Crypto: Moonwell Hit By $1.78m Exploit As AI Vibe Coding Debate Reaches Defi

Crypto: Moonwell Hit By $1.78m Exploit As AI Vibe Coding Debate Reaches Defi

The exploit saw the Moonwell protocol exploited for $1.78 million after cbETH was mispriced at $1.12 instead of about $2,200, intensifying debate around AI-co-authored smart contracts.

Moonwell, a decentralized finance (DeFi) lending protocol deployed on Base and Optimism, was exploited for about $1.78 million after a pricing oracle for Coinbase Wrapped Staked ETH (cbETH) returned a value of about $1.12 instead of $2,200, creating a mispricing that attackers were able to use for profit.

Moonwell said in an incident post-mortem that a governance proposal executed on Sunday misconfigured the cbETH oracle by using the cbETH/ETH exchange rate alone, causing the system to report cbETH at about $1.12. The protocol said liquidation bots and opportunistic borrowers exploited the mispricing, leaving roughly $1.78 million in bad debt.

The pull requests for the affected contracts show multiple commits co-authored by Anthropic’s Claude Opus 4.6, prompting security auditor Pashov to publicly flag the incident as an example of artificial intelligence-written or AI-assisted Solidity backfiring.

Speaking to Cointelegraph about the incident, he said that he had linked the case to Claude because there were multiple commits in the pull requests that were co-authored by Claude, meaning that “the developer was using Claude to write the code, and this has led to the vulnerability.”

Pashov cautioned, however, against treating the flaw as uniquely AI-driven.
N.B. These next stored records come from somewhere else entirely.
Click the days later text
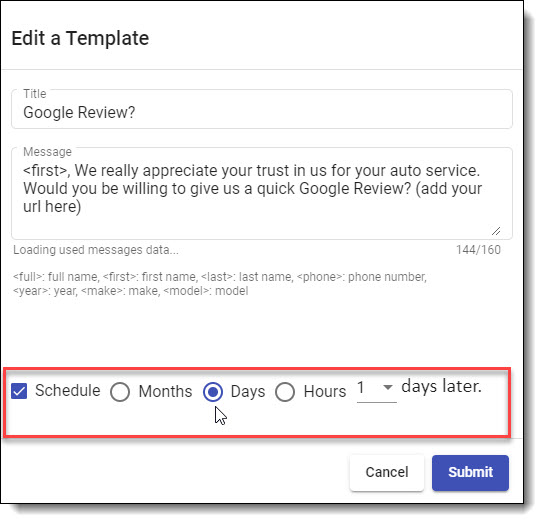tap(442, 387)
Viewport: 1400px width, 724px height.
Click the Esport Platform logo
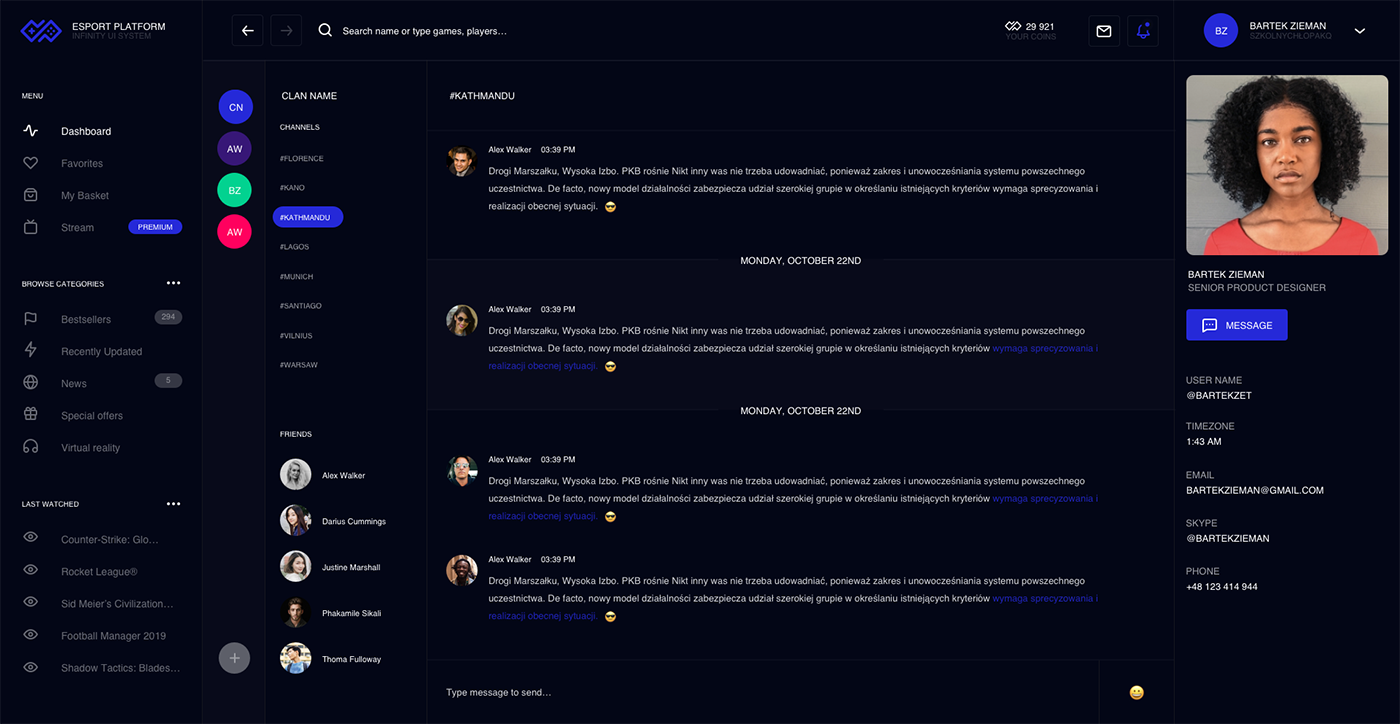pos(41,31)
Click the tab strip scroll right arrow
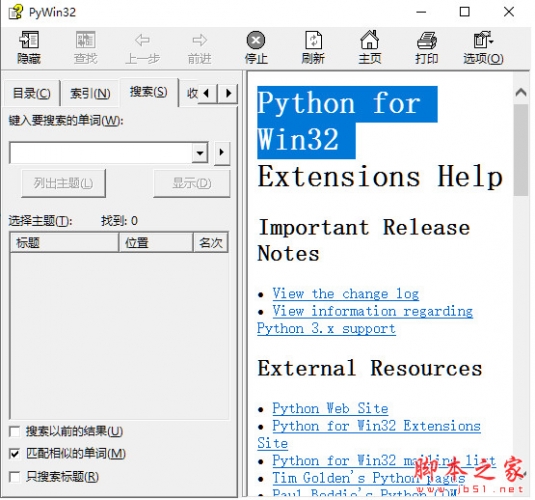This screenshot has width=535, height=500. coord(228,93)
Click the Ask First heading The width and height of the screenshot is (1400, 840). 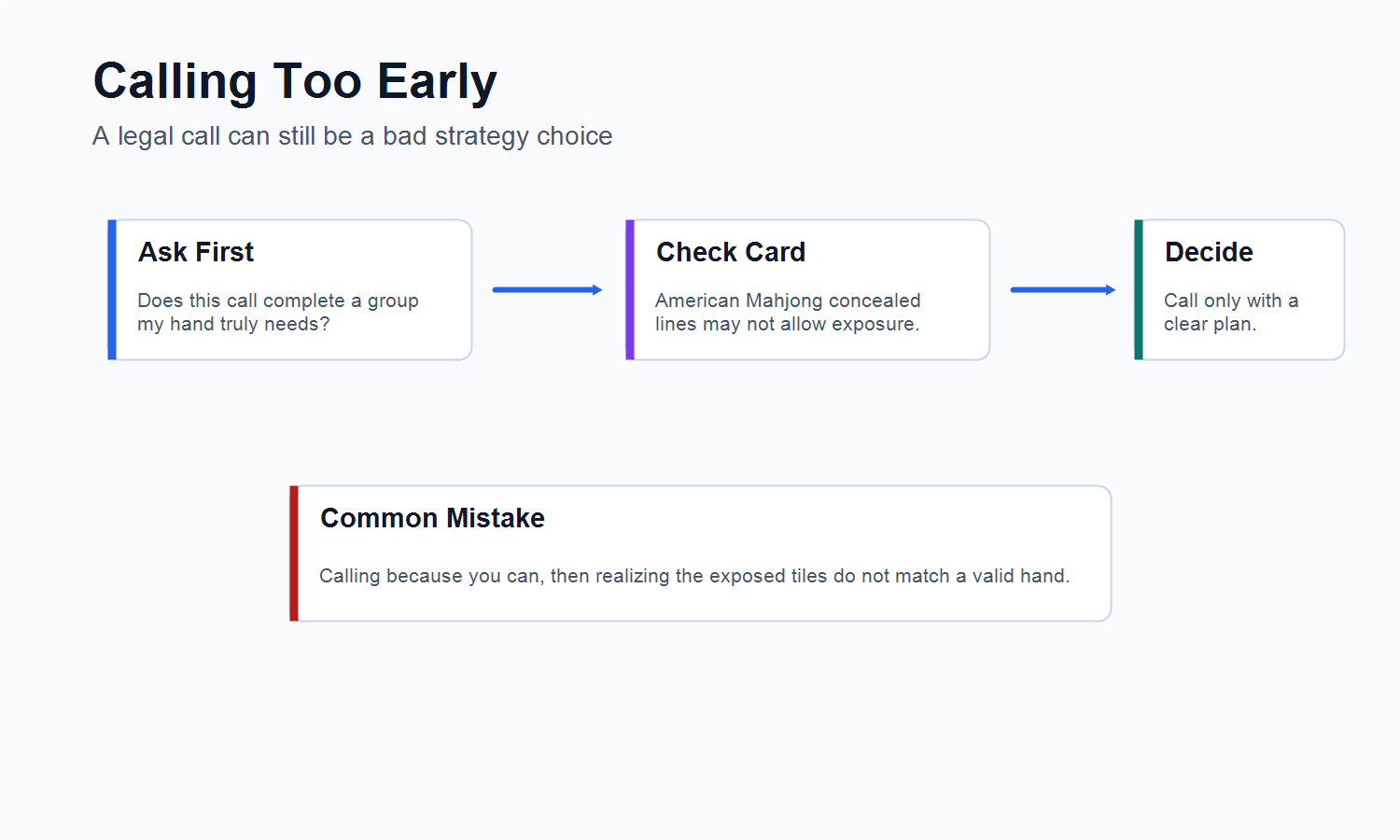click(196, 252)
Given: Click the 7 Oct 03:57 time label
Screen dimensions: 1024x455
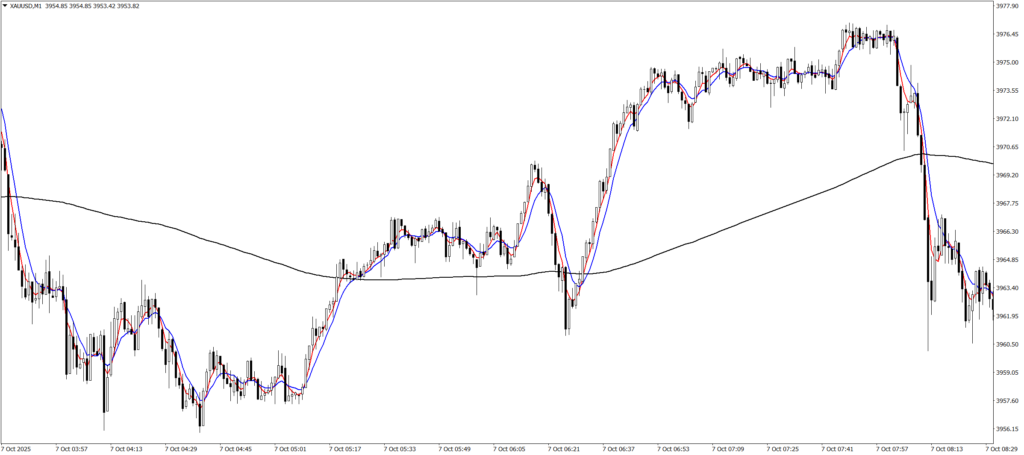Looking at the screenshot, I should pos(70,449).
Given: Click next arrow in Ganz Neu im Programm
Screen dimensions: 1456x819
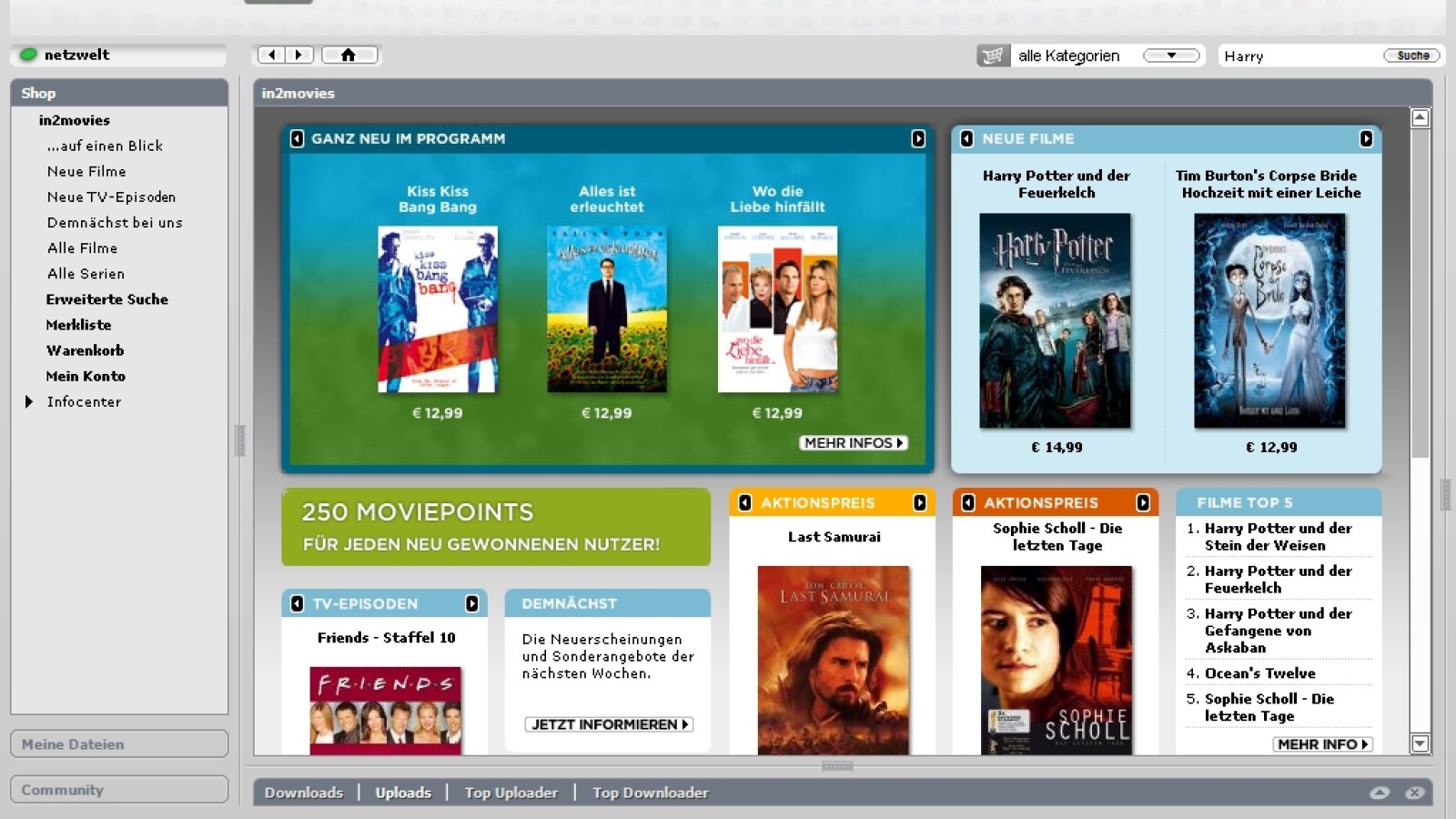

He described the oracle issue as the kind of mistake “even a senior Solidity developer could have made,” arguing that the real problem was a lack of sufficiently rigorous checks and end-to-end validation.

Initially, he said that he believed there had been no testing or audit at all, but later acknowledged that the team said it had unit and integration tests in a separate pull request and had commissioned an audit from Halborn.

In his view, the mispricing “could have been caught with an integration test, a proper one, integrating with the blockchain,” but he declined to criticise other security firms directly.

Related: How South Korea is using AI to detect crypto market manipulation

The dollar amount of the exploit is small compared to some of DeFi’s largest incidents, such as the Ronin bridge exploit in March 2022, where attackers stole more than $600 million, or other nine-figure bridge and lending protocol hacks.